- Based on: The Serial Killer's Wife by Alice Hunter
- Screenplay by: Suzanne Cowie Ben Morris
- Directed by: Laura Way
- Starring: Annabel Scholey; Jack Farthing; Luke Treadaway;
- Composer: Giorgio Giampà
- Country of origin: United Kingdom
- Original language: English
- No. of series: 1
- No. of episodes: 4

Production
- Executive producers: Andy Morgan; Mike Benson; Chiara Cardoso; Giuliano Papadia;
- Producer: Jonathan Phillips
- Production companies: Clapperboard Studios; BlackBox Multimedia;

Original release
- Network: Paramount+
- Release: 15 December 2023

= The Serial Killer's Wife =

British Television series

The Serial Killer's Wife is a British drama television series. It is produced by Clapperboard Studios and BlackBox Multimedia. Suzanne Cowie and Ben Morris are writers, with Laura Way as director and Jonathan Phillips serving as the producer. It is an adaptation of the book of the same name by Alice Hunter. It premiered on Paramount+ on 15 December 2023. Suzanne Cowie wrote episodes 1 and 3 and Ben Morris wrote episodes 2 and 4.

== Plot ==
Beth (Scholey) is stunned when her husband, Dr. Tom (Farthing), is arrested in front of all their guests and their daughter at his surprise 40th birthday party for the murder of Katie, his office assistant. Whispers about the scandal buzz around her. The following day and a friend cancels a tennis date. Her estranged mother shows up and unsettles Beth further. Wanting to help Tom, she frantically searches his belongings where she finds a letter regarding his firing of Katie and her intent to sue him, plus a text to a friend saying he wants Beth to know nothing. Later, she speaks to Tom on the phone and he asks her to give him an alibi. She also discovers Tom hoards sexually aggressive material on his laptop and has been cheating on her with Katie and others. Panicked, she confides in Adam, Tom's friend, about her suspicions and growing anxieties.
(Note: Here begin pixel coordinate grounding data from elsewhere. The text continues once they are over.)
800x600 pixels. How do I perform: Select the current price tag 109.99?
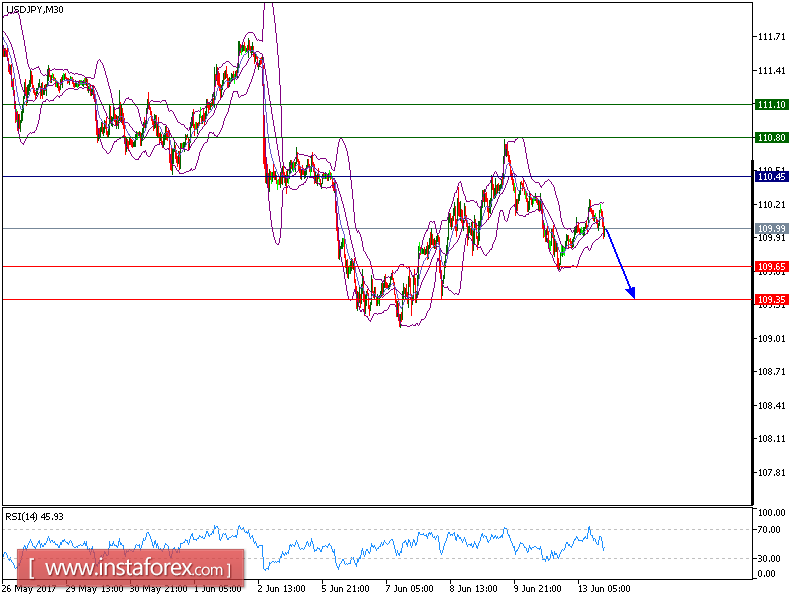(x=770, y=229)
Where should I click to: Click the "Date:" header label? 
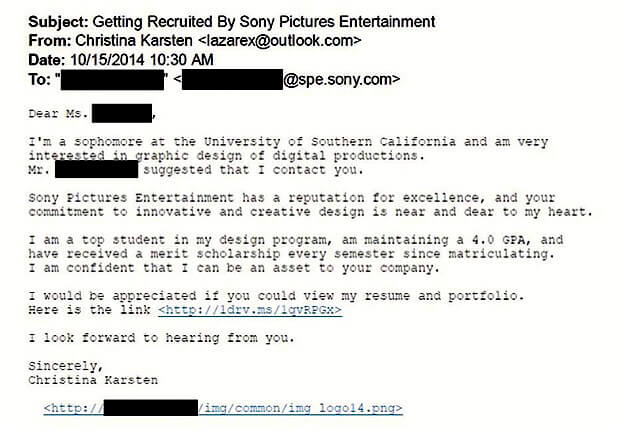coord(47,60)
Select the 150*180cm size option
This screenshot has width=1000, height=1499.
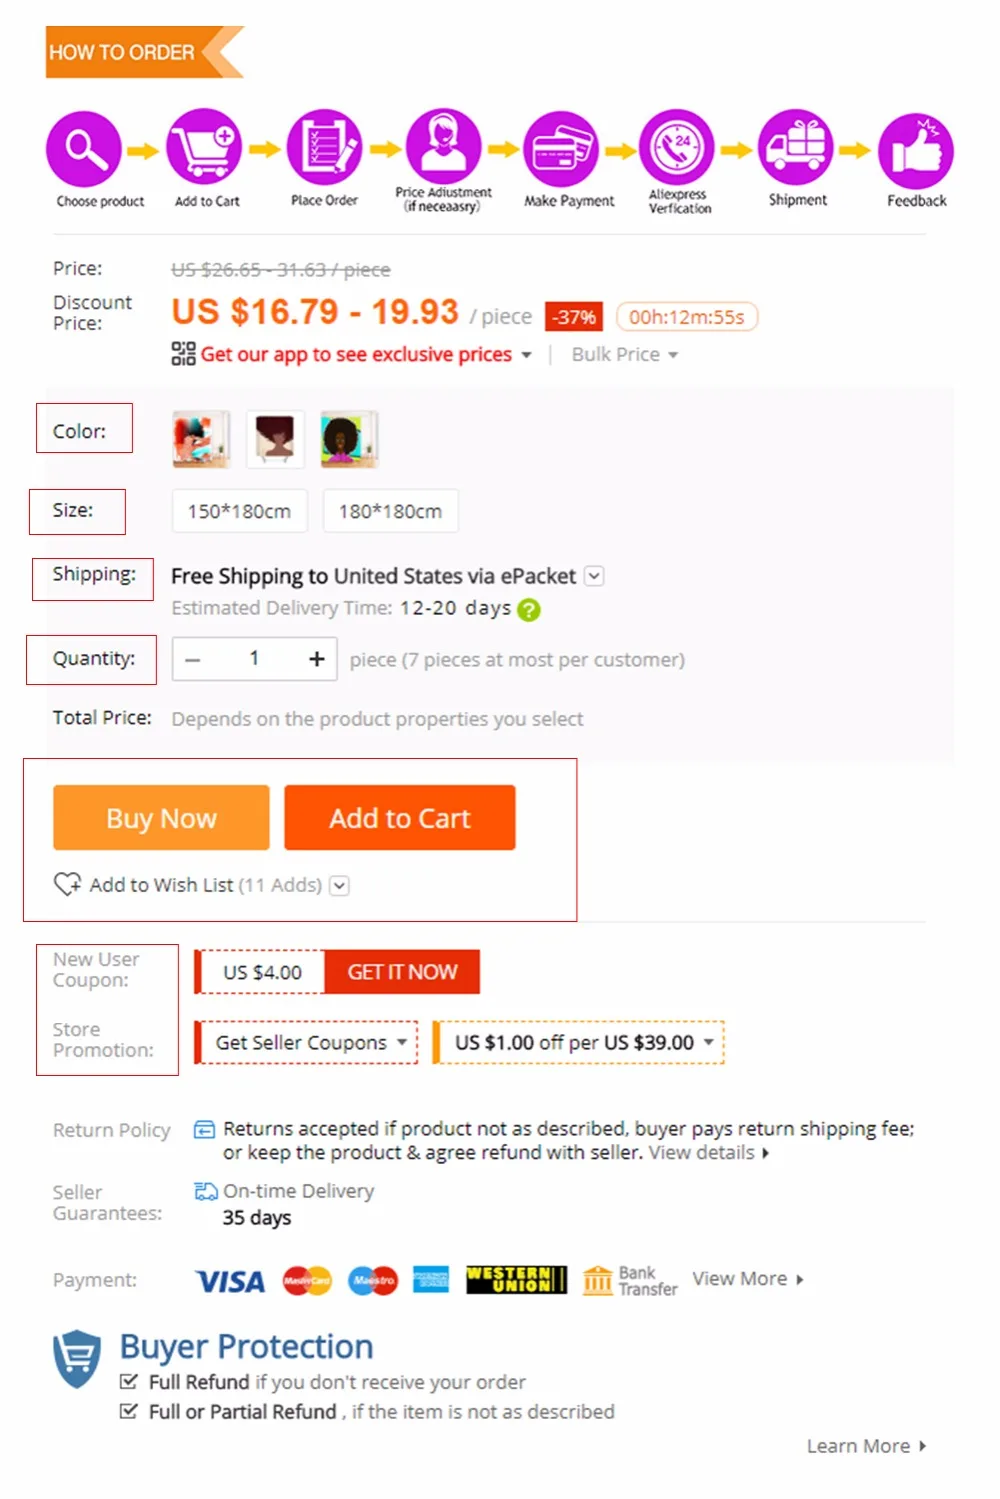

The plot thickens as Beth's past is revealed: she comes from a humble background, is a social climber, and met Tom in a sex club before their relationship blossomed. Meanwhile, the police investigation uncovers Tom's membership in the same club, and a leaked news report exposes his sex addiction, publicly tarnishing his good name.

Despite Tom's attempts to clear his name, the police conclude he is the culprit. However, a shocking twist emerges: Beth marries Adam, only to discover evidence that he is the real murderer. A gruesome trophy box reveals the extent of his crimes, far exceeding the single murder he framed Tom for. She also sees the film that reveals that Adam killed his wife. She finds a paper with a paternity test made by Adam that shows that Adam’s child is actually Tom’s, and that Adam knew this. This breaks the unspoken code between Tom and Adam, and spirals into a deadly obsession, driving Adam to become a serial killer.

Emotionally drained and burdened by her knowledge, Beth decides to take matters into her own hands. Manipulating Adam's trust, she feigns ignorance of the truth and during a secluded hike, pushes him off a cliff, taking him out with the secret. To protect herself and ensure Tom remains in prison, she meticulously destroys all evidence linking Adam to the murders.

In a post-credits scene, Jules visits Tom in prison, telling him that she has some of Maxwell's files on him and that they make for very interesting reading. (Maxwell is Tom's former lawyer and Jules's ex-husband.)

==Cast==
- Annabel Scholey as Beth Fairchild
- Jack Farthing as Tom Fairchild
- Luke Treadaway as Adam Plummer
- Angela Griffin as DI Aline Edgeworth
- Julie Graham as Beth's absent mother Clover
- Shobna Gulati as Headmistress Kiran
- Hari Dhillon as defence lawyer Maxwell
- Morgana Robinson as Jules
- Livvie May as Katy Asquith
- Gaia Bavaro as Phoebe Alderton
- Natalie Hones as Marnie
- Alara-Star Khan as Poppy Fairchild

==Production==
In June 2023, it was announced that Paramount+ had commissioned the series with Suzanne Cowie and Ben Morris as writers, Laura Way as director and with Jonathan Phillips serving as the producer. The series is produced by Clapperboard alongside Blackbox Media. Andy Morgan and Mike Benson from Clapperboard are executive producers alongside Chiara Cardoso and Giuliano Papadia from BlackBox Multimedia. It is an adaptation of a book of the same name by Alice Hunter.

===Casting===
In June 2023, Annabel Scholey, Luke Treadaway and Jack Farthing joined the cast in lead roles. The rest of the cast were announced in promotional material in November 2023.

===Filming===
Filming took place in Folkestone, Capel le Ferne, Saltwood and Hythe, Kent, in June 2023.

==Broadcast==
The series premiered on Paramount+ on 15 December 2023.